Aim
Duplicate the records from the line with "The width and" to the line with "the 四面楚歌 default", both included, and nothing else.

Raw records

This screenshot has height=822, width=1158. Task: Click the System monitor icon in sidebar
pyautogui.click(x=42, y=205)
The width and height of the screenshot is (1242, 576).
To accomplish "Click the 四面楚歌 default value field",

...

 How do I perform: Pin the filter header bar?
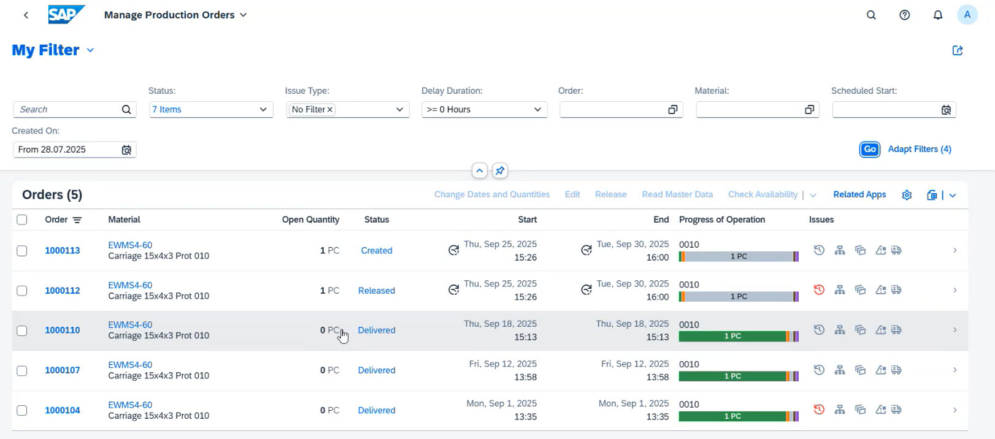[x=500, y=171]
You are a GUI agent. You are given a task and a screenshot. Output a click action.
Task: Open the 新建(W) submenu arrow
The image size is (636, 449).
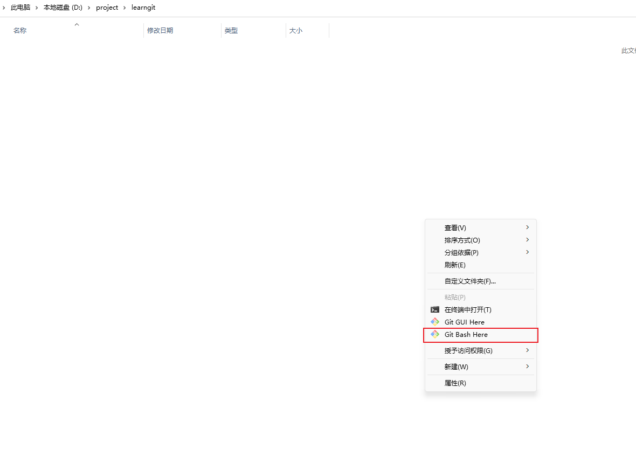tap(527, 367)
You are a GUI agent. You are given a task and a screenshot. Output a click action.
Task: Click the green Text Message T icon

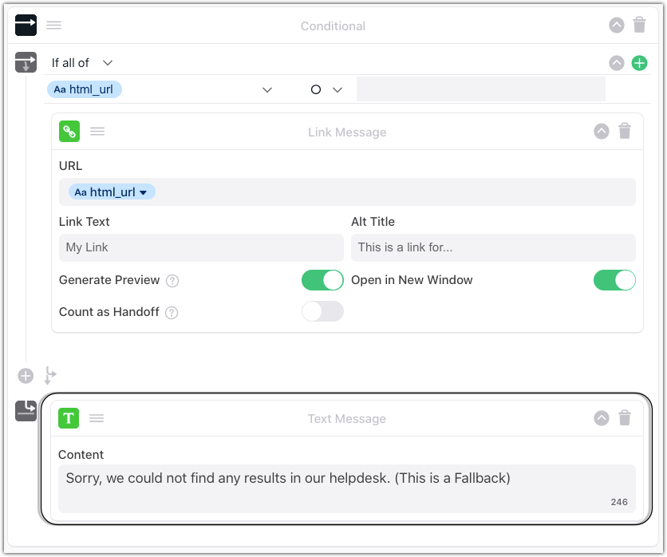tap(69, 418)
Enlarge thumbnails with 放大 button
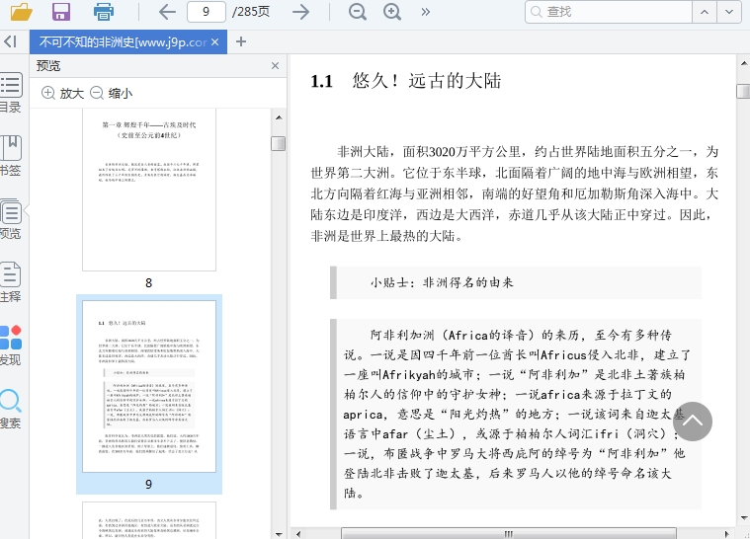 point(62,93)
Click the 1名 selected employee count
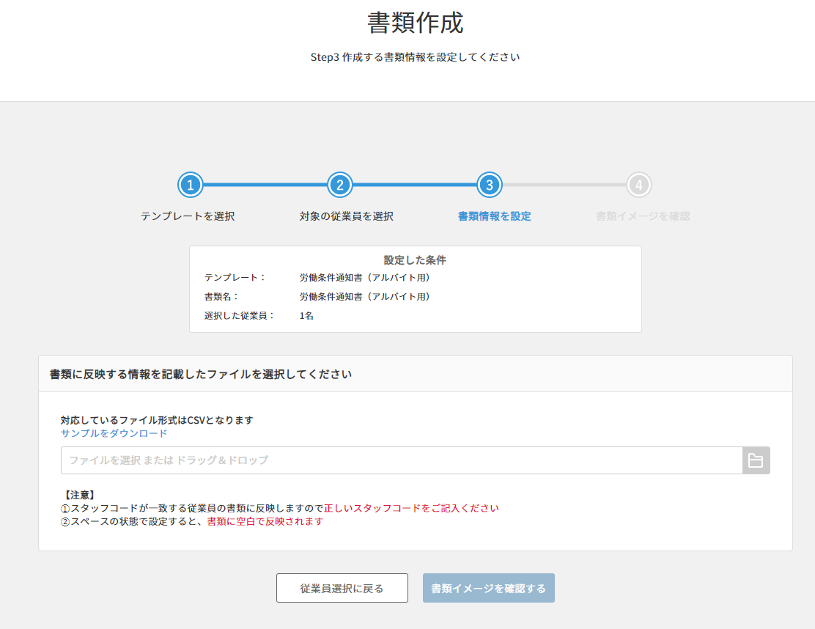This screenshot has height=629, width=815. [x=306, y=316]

---

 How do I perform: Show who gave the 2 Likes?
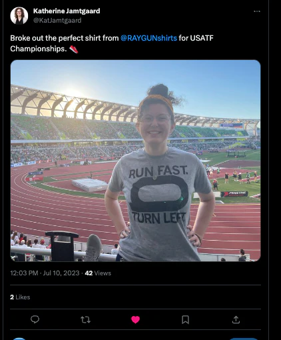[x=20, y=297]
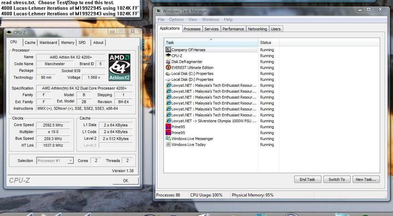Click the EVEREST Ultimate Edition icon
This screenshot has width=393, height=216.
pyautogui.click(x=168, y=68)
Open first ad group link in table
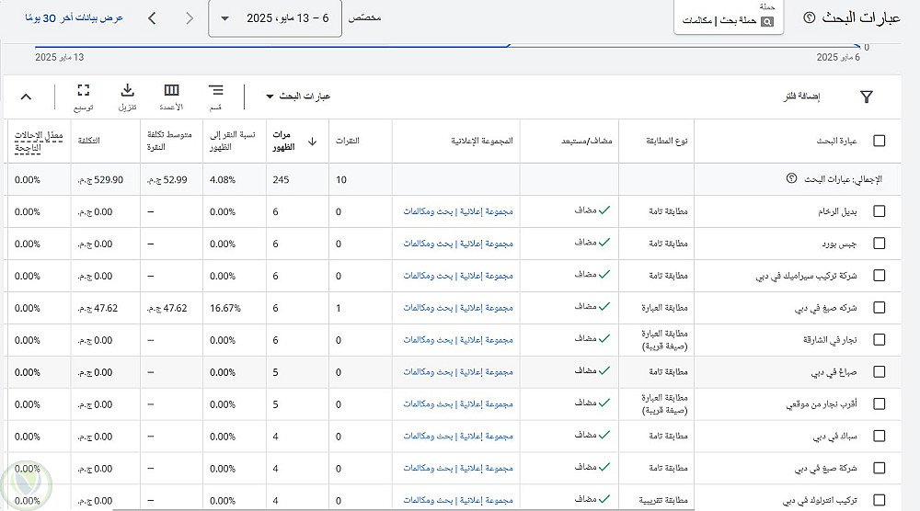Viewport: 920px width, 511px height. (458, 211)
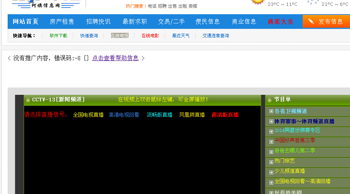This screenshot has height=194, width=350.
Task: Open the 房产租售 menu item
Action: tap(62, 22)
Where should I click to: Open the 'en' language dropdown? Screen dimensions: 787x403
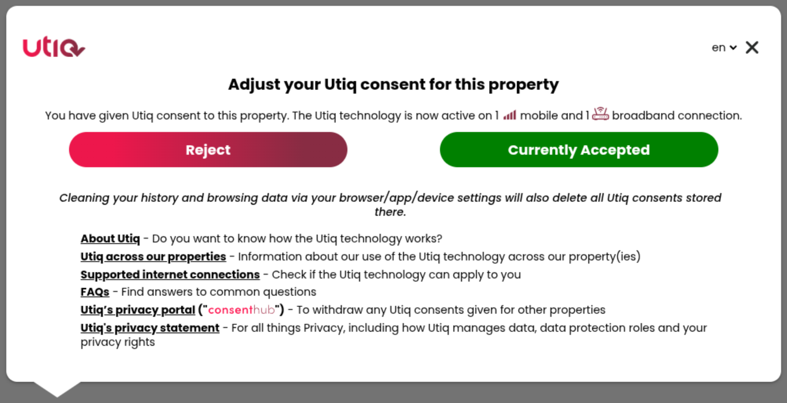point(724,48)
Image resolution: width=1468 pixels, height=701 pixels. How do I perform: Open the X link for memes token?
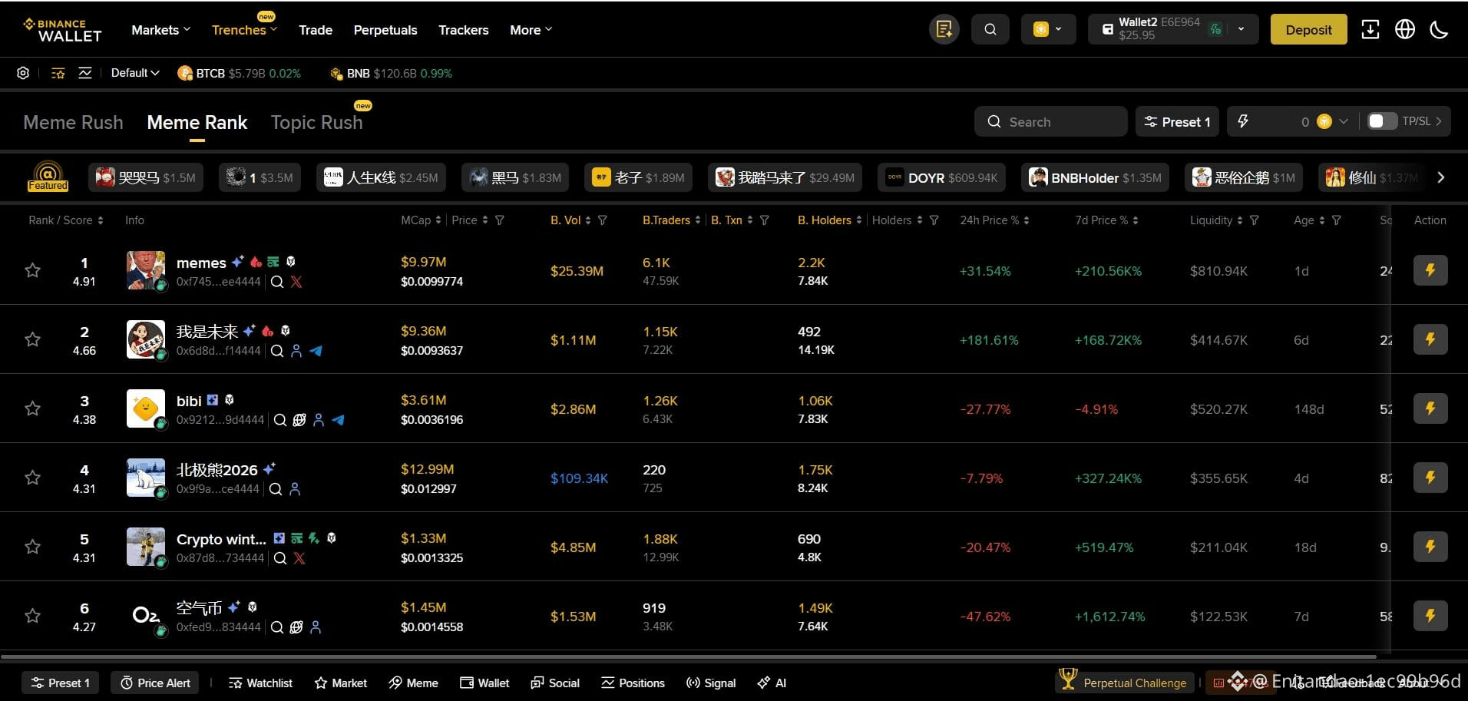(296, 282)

Final result
The width and height of the screenshot is (1242, 576).
To accomplish "Click the 四面楚歌 default value field",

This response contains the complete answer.